Suddenly becoming too sick to work can be a short cut to financial disaster.
With Statutory Sick Pay currently at a paltry £81.60 per week, government support averages only 38 per cent of income if you become too ill to work.
Income protection insurance is something of a Cinderella market, but there are four main products that can insure you against a sudden loss of earning power.
PAYMENT PROTECTION INSURANCE (PPI)
Typically will meet repayments on your credit and store card, mortgage, or loans if you’re certified sick for a period of around 12 months.
PROS: It can buy you peace of mind for periods of short-term sickness, by ensuring your regular payments are maintained if you are unable to cover them from income.
CONS: PPI policies have come under fire for industry mis-selling, and particularly problematic is their stability for the self-employed.
INCOME PROTECTION INSURANCE (IPS)
Also known as permanent health insurance – IPS is designed to replace part of your lost earnings if you are unable to work because of illness or disability.
PROS: A top option for the self-employed, it provides a tax free monthly payment of between 50 and 60 per cent of your usual earnings. The payments only cease once you are back at work or reach retirement age.
CONS: Does not pay out until a ‘deferred’ period has elapsed – usually four weeks. Exclusions can be rife for pre-medical conditions, and common problems like stress and anxiety are specifically excluded.
ACCIDENT, SICKNESS, AND UNEMPLOYMENT COVER (ASU)
Will provide a monthly income if you are unable to work if off sick, have an accident, or are made redundant.
PROS: Suitable for employees with short-term accident or sickness repayment problems as policies rarely exceed one or two years’ duration at most. Covers mortgage repayments as well as regular bills.

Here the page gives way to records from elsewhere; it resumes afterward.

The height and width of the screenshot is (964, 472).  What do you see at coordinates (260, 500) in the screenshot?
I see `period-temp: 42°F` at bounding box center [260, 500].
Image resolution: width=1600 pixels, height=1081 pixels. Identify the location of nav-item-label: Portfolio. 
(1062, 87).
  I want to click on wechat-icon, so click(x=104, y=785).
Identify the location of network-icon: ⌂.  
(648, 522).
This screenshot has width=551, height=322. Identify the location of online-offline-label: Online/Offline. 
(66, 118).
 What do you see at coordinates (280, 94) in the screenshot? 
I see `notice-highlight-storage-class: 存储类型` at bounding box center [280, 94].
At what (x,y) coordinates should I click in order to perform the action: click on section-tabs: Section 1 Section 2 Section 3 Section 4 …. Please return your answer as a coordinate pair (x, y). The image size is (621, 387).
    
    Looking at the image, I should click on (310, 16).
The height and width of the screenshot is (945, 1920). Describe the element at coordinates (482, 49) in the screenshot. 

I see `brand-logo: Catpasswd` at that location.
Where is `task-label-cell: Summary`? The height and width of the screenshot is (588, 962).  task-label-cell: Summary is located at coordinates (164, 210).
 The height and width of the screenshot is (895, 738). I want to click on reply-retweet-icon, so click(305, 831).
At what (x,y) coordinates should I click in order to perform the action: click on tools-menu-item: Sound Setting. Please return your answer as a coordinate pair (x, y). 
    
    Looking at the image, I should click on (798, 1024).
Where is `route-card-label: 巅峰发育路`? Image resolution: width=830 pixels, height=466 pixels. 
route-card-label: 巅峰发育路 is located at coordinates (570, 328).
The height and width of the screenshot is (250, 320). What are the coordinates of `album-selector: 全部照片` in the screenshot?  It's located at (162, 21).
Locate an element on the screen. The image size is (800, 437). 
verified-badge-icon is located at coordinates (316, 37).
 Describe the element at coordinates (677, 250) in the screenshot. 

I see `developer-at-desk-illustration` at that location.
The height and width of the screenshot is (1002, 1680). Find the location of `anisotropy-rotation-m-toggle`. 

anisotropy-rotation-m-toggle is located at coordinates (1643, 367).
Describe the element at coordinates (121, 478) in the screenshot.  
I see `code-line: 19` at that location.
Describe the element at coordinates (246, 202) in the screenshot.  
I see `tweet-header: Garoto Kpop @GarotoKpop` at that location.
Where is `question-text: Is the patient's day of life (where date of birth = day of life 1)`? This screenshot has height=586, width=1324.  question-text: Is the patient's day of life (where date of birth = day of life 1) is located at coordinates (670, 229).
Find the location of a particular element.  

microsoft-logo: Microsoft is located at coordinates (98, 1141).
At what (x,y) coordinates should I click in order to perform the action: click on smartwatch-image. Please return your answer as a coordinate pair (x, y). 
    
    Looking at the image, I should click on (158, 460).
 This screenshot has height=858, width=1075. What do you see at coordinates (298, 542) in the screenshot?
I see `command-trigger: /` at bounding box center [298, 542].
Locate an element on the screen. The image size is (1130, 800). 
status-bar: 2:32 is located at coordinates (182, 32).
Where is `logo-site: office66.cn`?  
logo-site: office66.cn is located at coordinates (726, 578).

CONS: There is usually a ‘deferred’ or ‘waiting’ period before payments start.
CRITICAL ILLNESS COVER (CIC)
Provides a financial safety net in the form of a tax-free lump sum if you are diagnosed with a serious illness.
PROS: Can pay the bills in the event of a long-term or terminal medical condition.
CONS: Pricy, and a minefield of exclusions. Take a trusted broker’s advice before buying.